##### Material supplied #####
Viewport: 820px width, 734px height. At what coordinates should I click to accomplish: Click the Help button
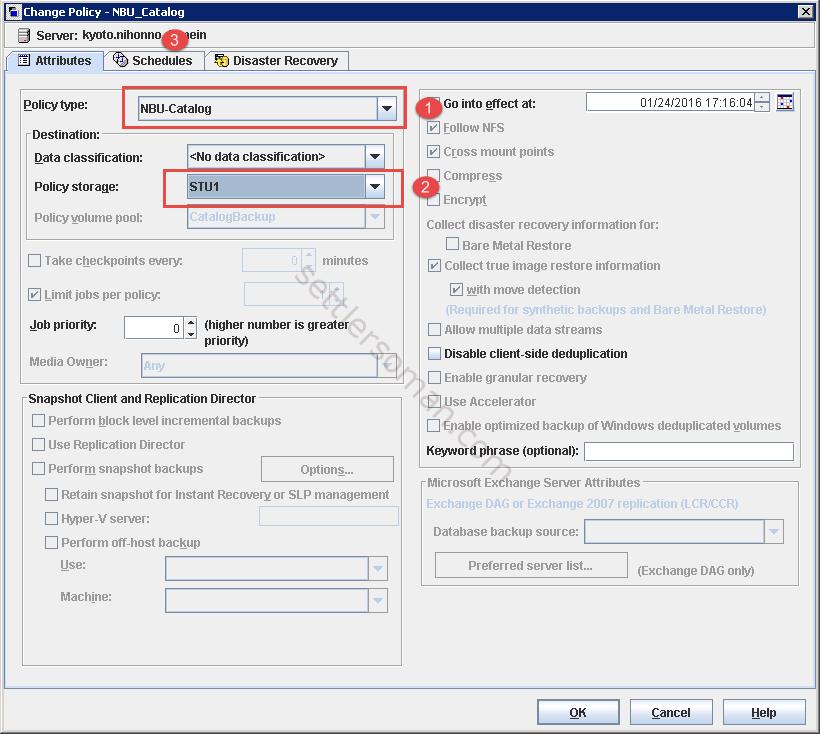click(x=764, y=712)
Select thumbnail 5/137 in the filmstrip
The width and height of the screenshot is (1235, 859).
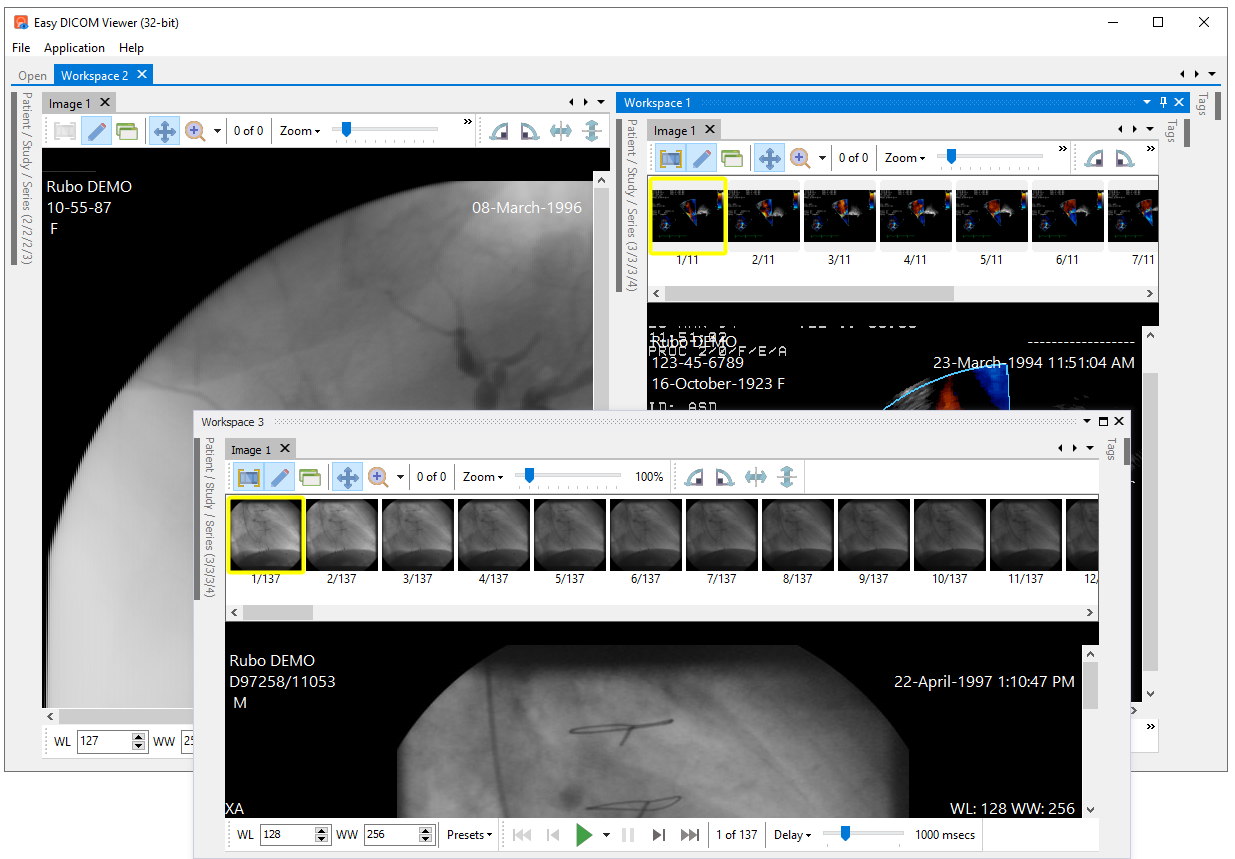pyautogui.click(x=570, y=536)
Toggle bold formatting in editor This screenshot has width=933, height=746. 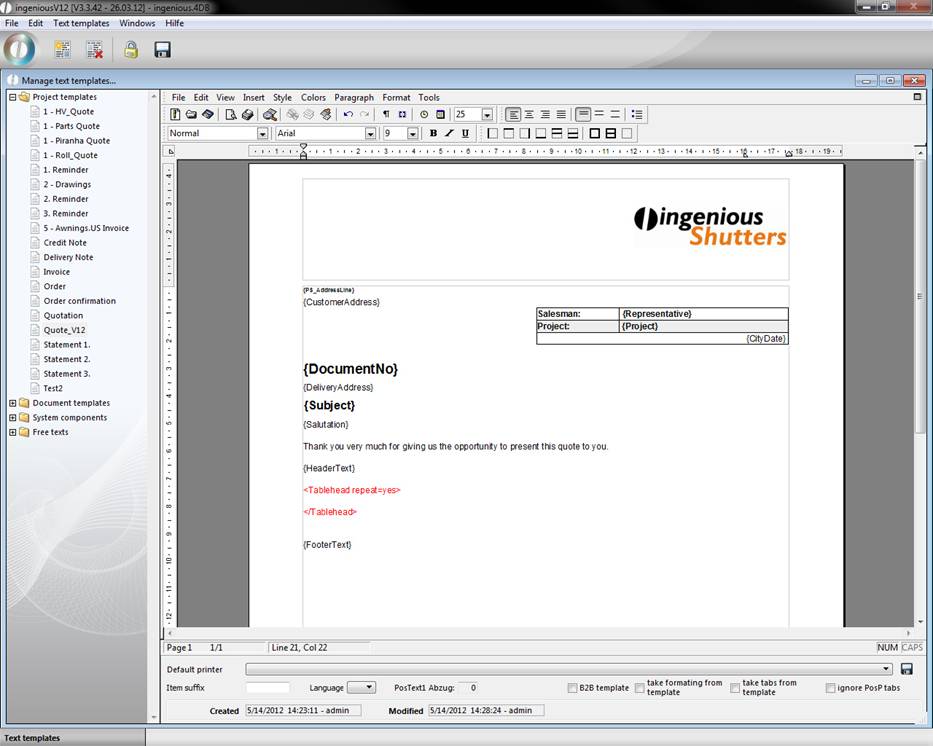click(x=433, y=133)
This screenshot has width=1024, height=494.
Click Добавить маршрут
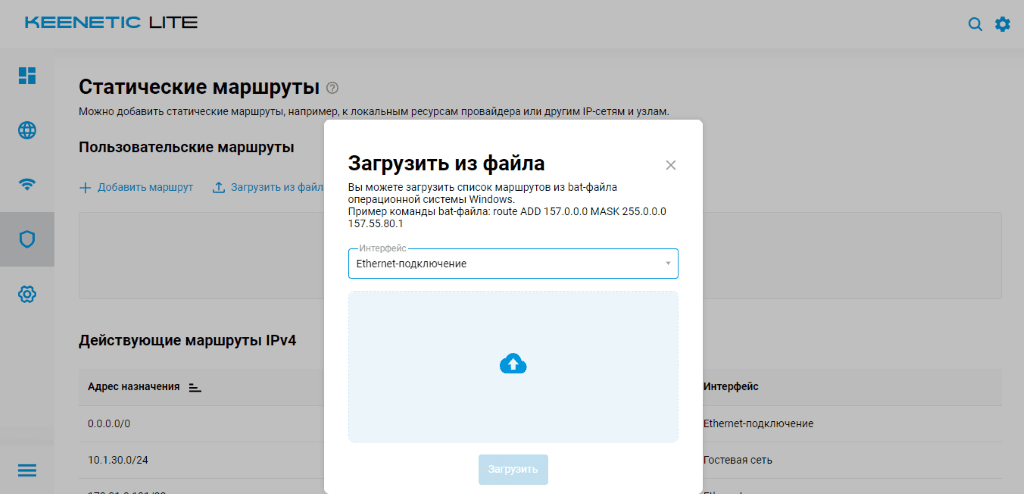point(136,187)
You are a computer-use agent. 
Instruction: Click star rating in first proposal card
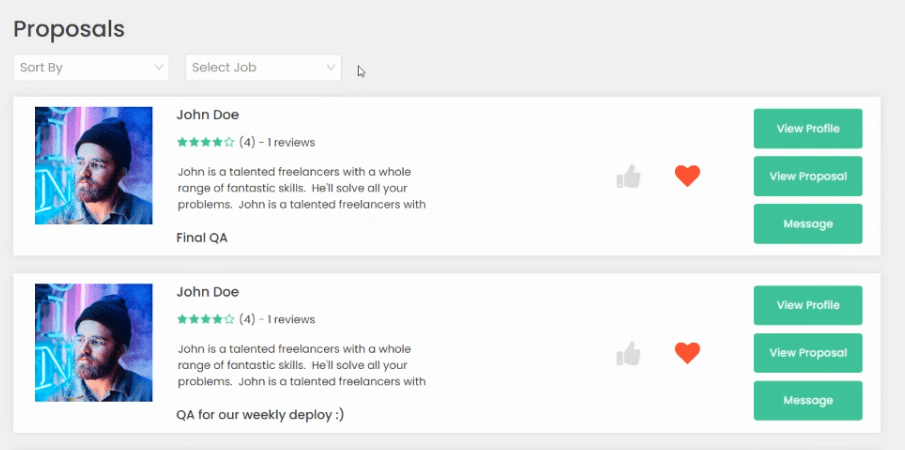pyautogui.click(x=205, y=142)
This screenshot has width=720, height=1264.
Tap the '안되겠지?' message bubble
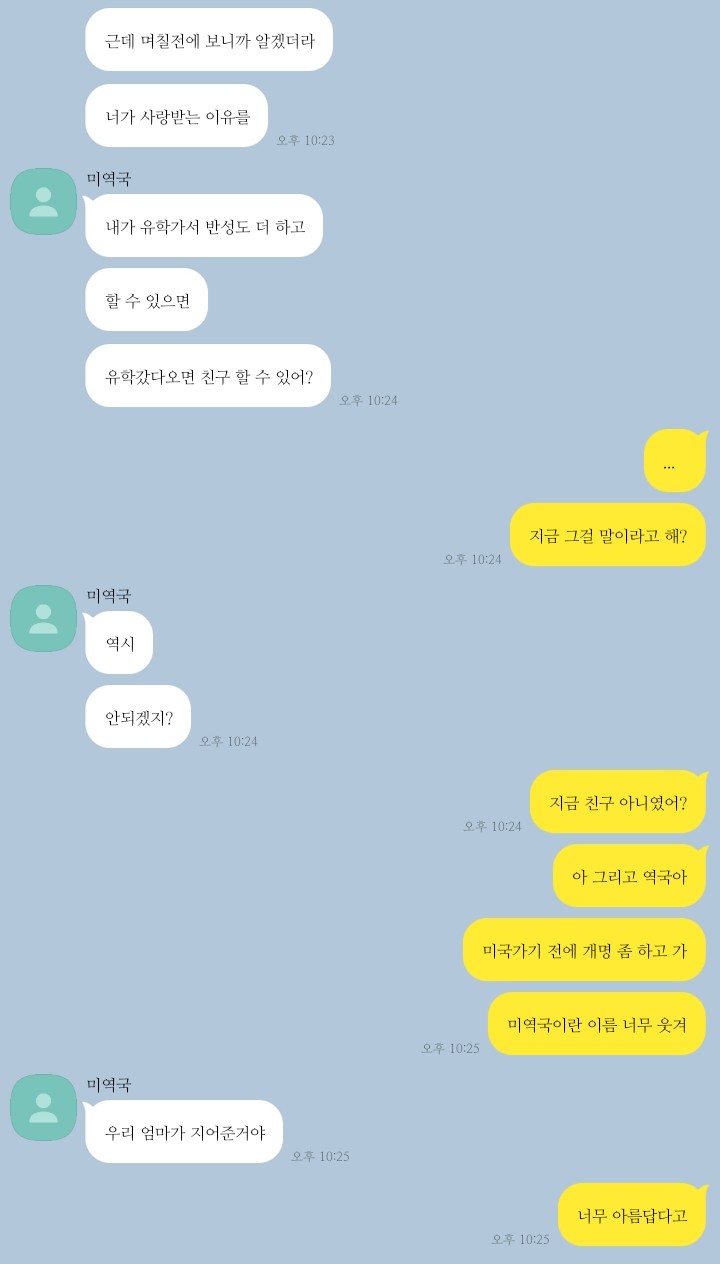click(138, 717)
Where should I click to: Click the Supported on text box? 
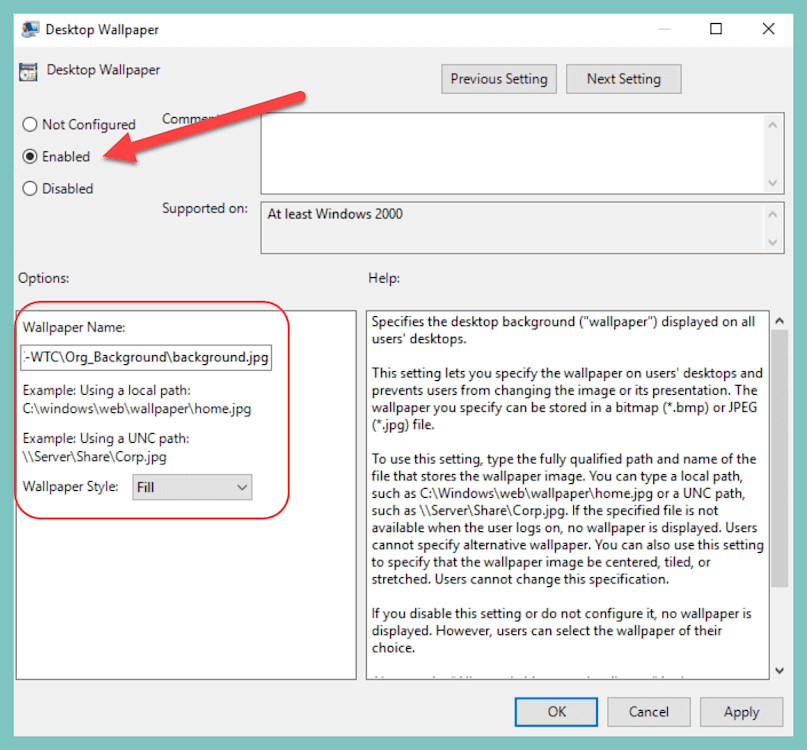[510, 227]
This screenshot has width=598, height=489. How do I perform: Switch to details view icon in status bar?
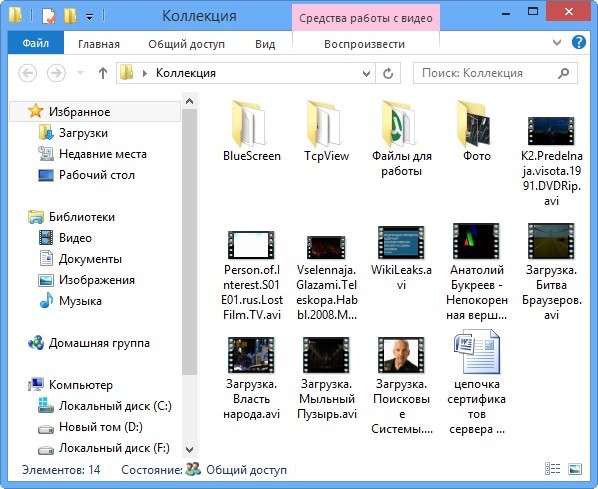click(552, 469)
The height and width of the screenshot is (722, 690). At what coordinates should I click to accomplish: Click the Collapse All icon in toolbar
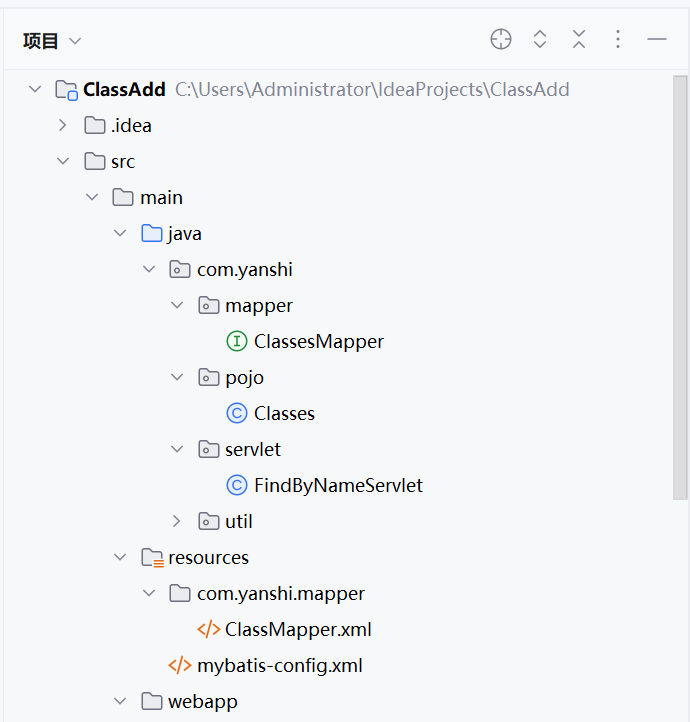pos(579,39)
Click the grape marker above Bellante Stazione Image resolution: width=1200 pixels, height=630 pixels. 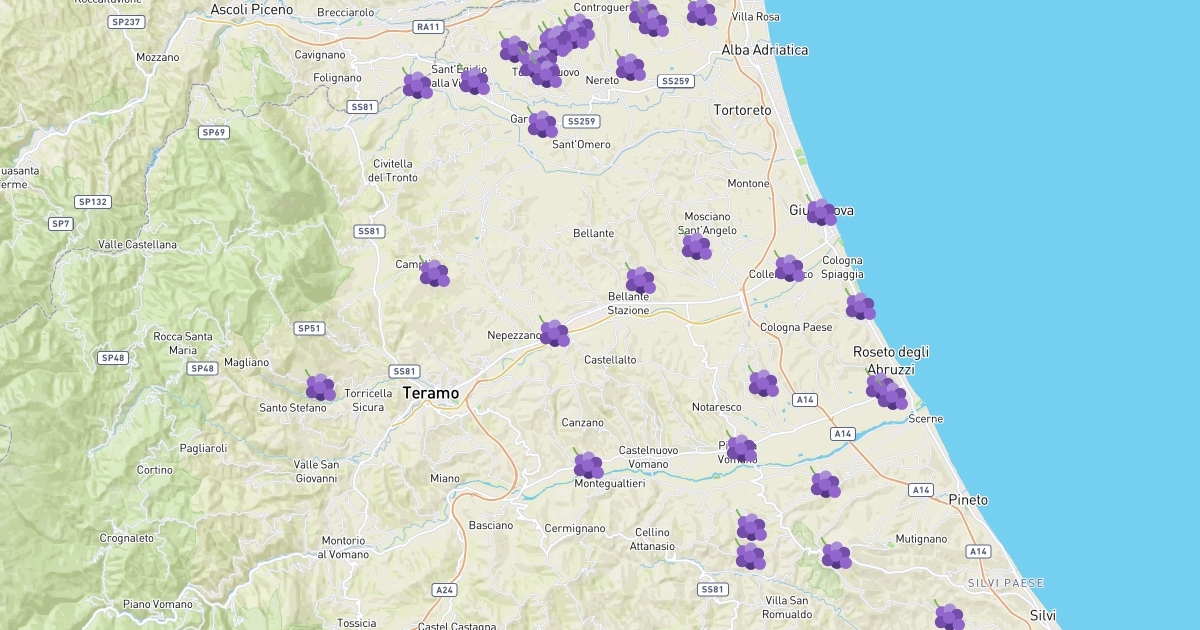pos(640,280)
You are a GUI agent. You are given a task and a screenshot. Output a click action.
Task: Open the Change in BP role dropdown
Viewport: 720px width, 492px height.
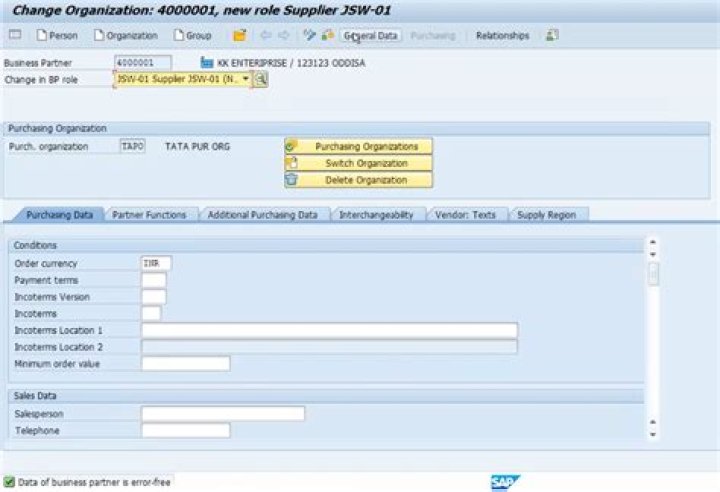click(x=245, y=79)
#####
**Task:**
Copy out each line carrying the string "agent" from the data.

**Expected answer:**
You are a computer-use agent. 
You are a GUI agent. You are given a task and a screenshot. Output a click action.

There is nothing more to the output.